To help prevent heat exhaustion or heat stroke:

  • drink plenty of cold drinks, especially when exercising
  • take cool baths or showers
  • wear light-coloured, loose clothing
  • sprinkle water over skin or clothes
  • avoid the sun between 11am and 3pm
  • avoid excess alcohol
  • avoid extreme exercise

This will also prevent dehydration and help your body keep itself cool.

Heat exhaustion, if recognised early enough, is not serious and usually gets better when you cool down.

The signs of heat exhaustion include:

  • a headache
  • dizziness and confusion
  • loss of appetite and feeling sick
  • excessive sweating and pale, clammy skin
  • cramps in the arms, legs and stomach
  • fast breathing or pulse
  • a temperature of 38°C or above
  • intense thirst

The symptoms are often the same in adults and children, although children may become floppy and sleepy.

If someone is showing signs of heat exhaustion they need to be cooled down

Follow these 4 steps:

  1. Move them to a cool place.
  2. Get them to lie down and raise their feet slightly.
  3. Get them to drink plenty of water. Sports or rehydration drinks are OK.
  4. Cool their skin – spray or sponge them with cool water and fan them. Cold packs around the armpits or neck are good too.
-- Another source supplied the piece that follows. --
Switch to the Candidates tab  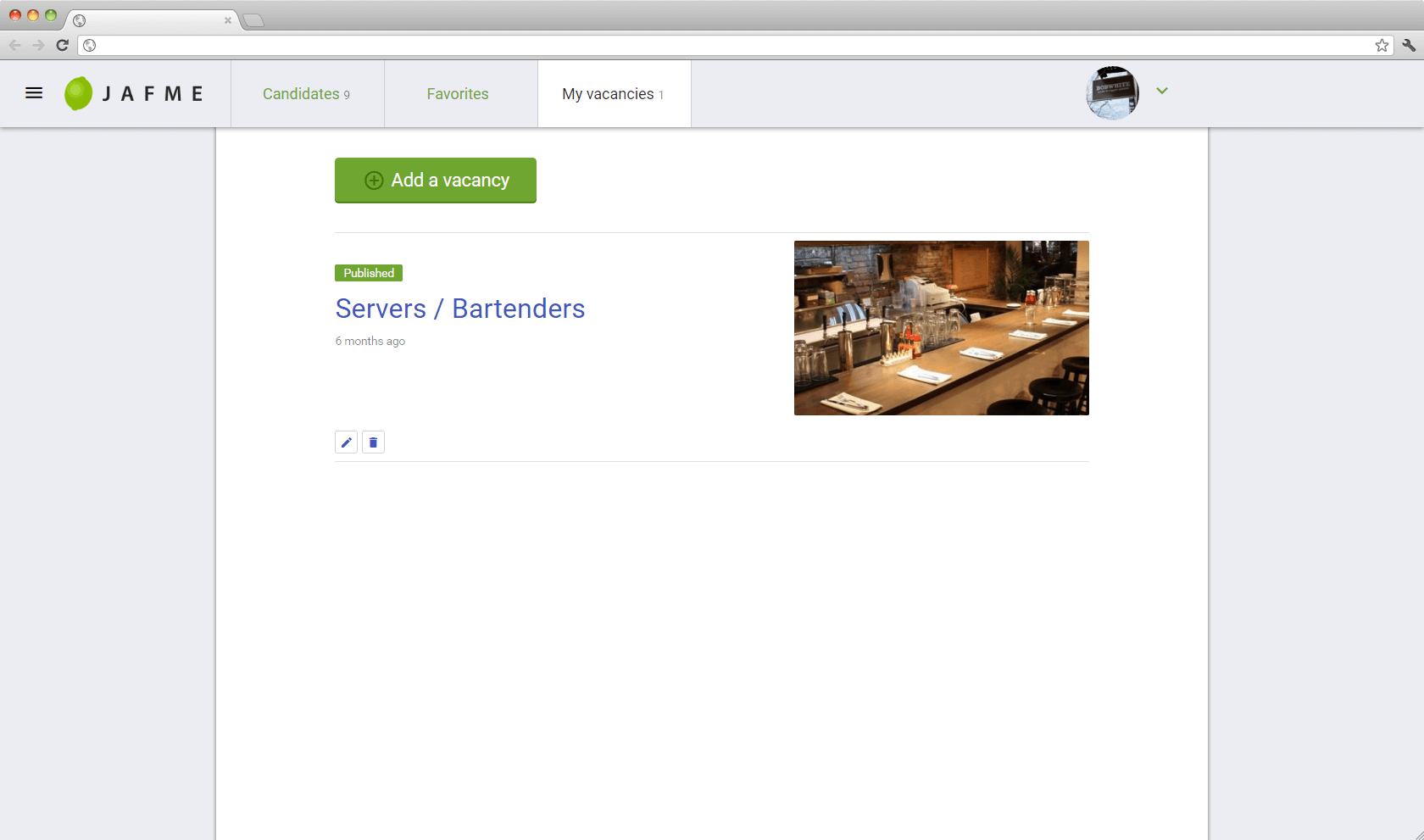click(306, 94)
Stay with them until they are better.

They should start to cool down and feel better within 30 minutes

Call 999 if the person:

  • is no better after 30 minutes
  • feels hot and dry
  • is not sweating even though they are too hot
  • has a temperature that’s risen to 40°C or above
  • has rapid or shortness of breath
  • is confused
  • has a fit (seizure)
  • loses consciousness
  • is unresponsive

These can be signs of heat stroke.

Heat Stroke is caused when the body overheats and is unable to cool itself down by sweating due to dehydration and is most common in the summer months.

This most serious form of heat injury can occur if your body temperature rises to 40 °C or higher.

Heat stroke is potentially life-threatening and needs to be treated by medical professionals.

The signs of heat stroke include:

  • a temperature of 40°C or above
  • a throbbing headache
  • feeling and being sick
  • dizziness
  • muscle cramps
  • intense thirst
  • flushed, hot, dry skin with no sweating
  • darker urine than normal
  • rapid heartbeat
  • confusion
  • seizures
  • unconsciousness

These can develop quickly, within minutes, or over several hours or days.

Follow these steps:

  1. Move them to a cool, shaded place
  2. Cool the casualty rapidly, using whatever means you can:
  • Remove outer clothing and wrap the casualty in a cold, wet sheet. Keep it wet and cold until the casualty’s temperature falls to normal levels, then replace with a dry sheet.
  • Continually sponging with tepid water and fanning the casualty to help it evaporate
  • Placing in a cool shower if they are conscious enough to do so
  • Spraying with cool water from a garden hose

If someone is showing signs of heat stroke they need emergency medical attention by dialling 999 / 112.